Indefinite Hyperbolic Numerals

How many is 400,000? How many is 20,000?

  

In days, 400,000 would be more than a thousand years; 20,000 would be almost fifty-five years.

 

400,000 pieces of ice? Maybe 20,000?


But these numbers represent human beings. Currently, more than 400,000 people in the US have died of COVID-19. The total in Canada has not yet reached 20,000—it’s between 18,000 and 19,000 today.

 

It feels so impossible to understand 400,000 people. Even 20,000. How do you convey that number? How do you transform numbers—embody them, literally give them skin, bones, breath? Show the people they were?

 

We’re writers. We should be able to do this. But 400,000 and 20,000 are big numbers. We might as well be using indefinite hyperbolic numerals—words that sound like really big numbers: eleventy-million, a jillion.

 

Does it help to focus on the little things? Do you talk about the birthday candles each person blew out, their favourite donut, the songs they sang along to and knew all the words?
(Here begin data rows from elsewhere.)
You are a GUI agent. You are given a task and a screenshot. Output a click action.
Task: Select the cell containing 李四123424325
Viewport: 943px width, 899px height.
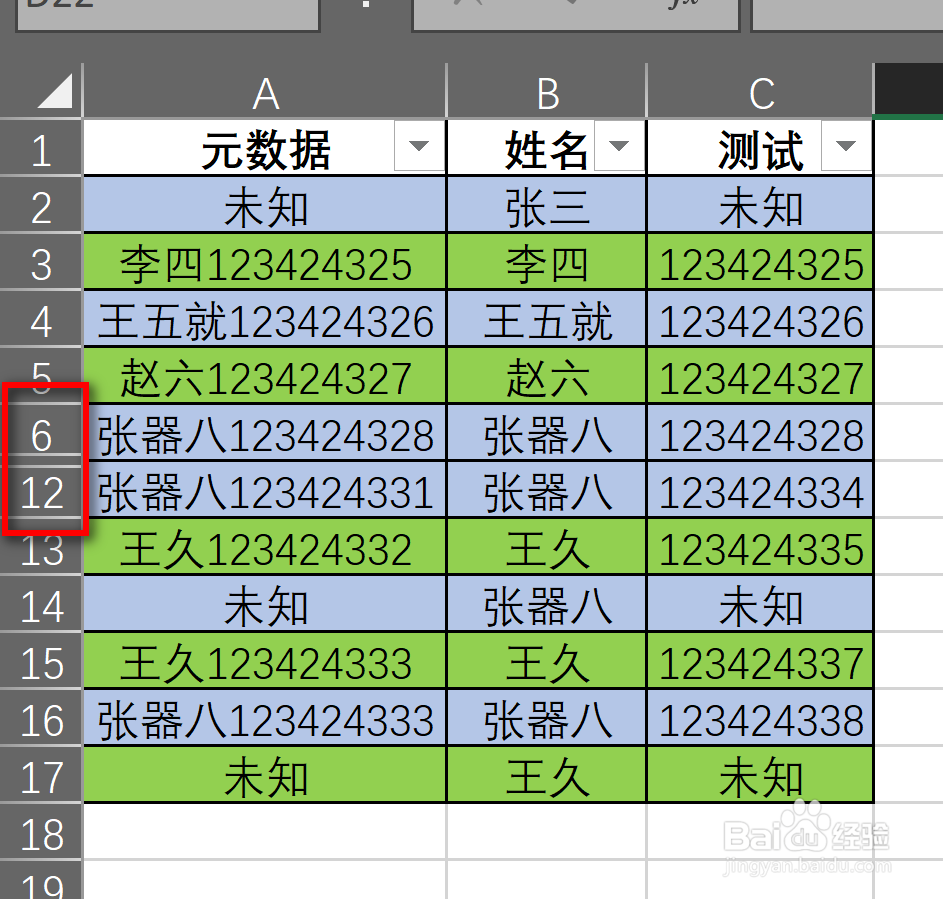point(265,262)
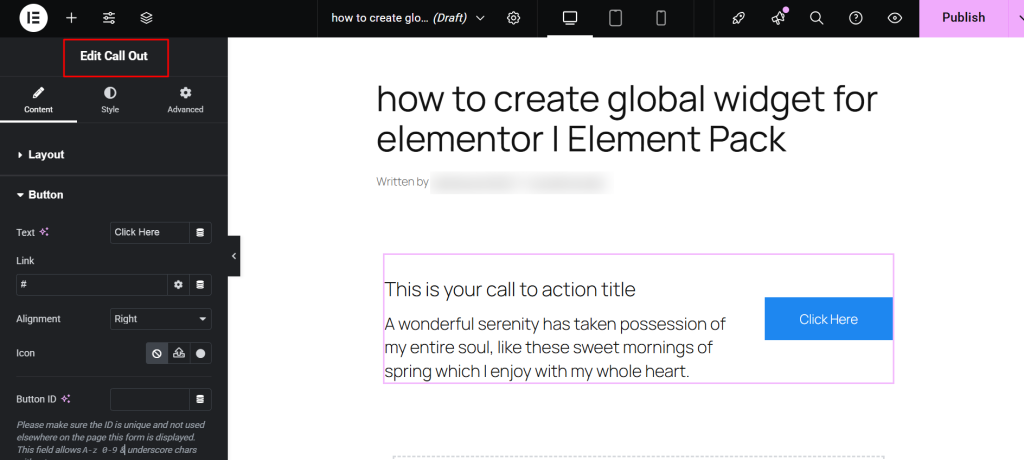Select none option for button Icon
Viewport: 1024px width, 460px height.
(x=157, y=353)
The stories behind each tiny scar on the knuckles of their left hand. When they’d planted those hyacinth bulbs in the side garden, and what colours they were supposed to be. Their favourite brand of chain saw, gas station, pickup truck, wheelbarrow.

 

Whether they preferred mittens or gloves, sandals or flipflops. Frank Sinatra or Bing Crosby, or even Louis Prima. English saddle or Western, mountain bike or road bike. Pierced earrings or clip-ons. Windsor knot or bowtie. And okay, fine—boxers or briefs. Sock-sock-shoe-shoe or sock-shoe-sock-shoe.

 

Their favourite snack—Cheez-its, Jolly Ranchers, popcorn, or a handful of walnuts and chocolate chips, mixed. Beef jerky, bologna rolled up around a slice of cheese and dipped in mayonnaise, ketchup-flavoured potato chips.

 

Their favourite pet: that parakeet, the gerbils, Buster, Percy, Chicken the dog, Alabaster the cat.

 

But 400,000 lives, or 20,000. In total, how many hours, minutes, days, months, years were lost, unnecessarily? How many people did they love—how many people loved them? 


How much grief those numbers encompass.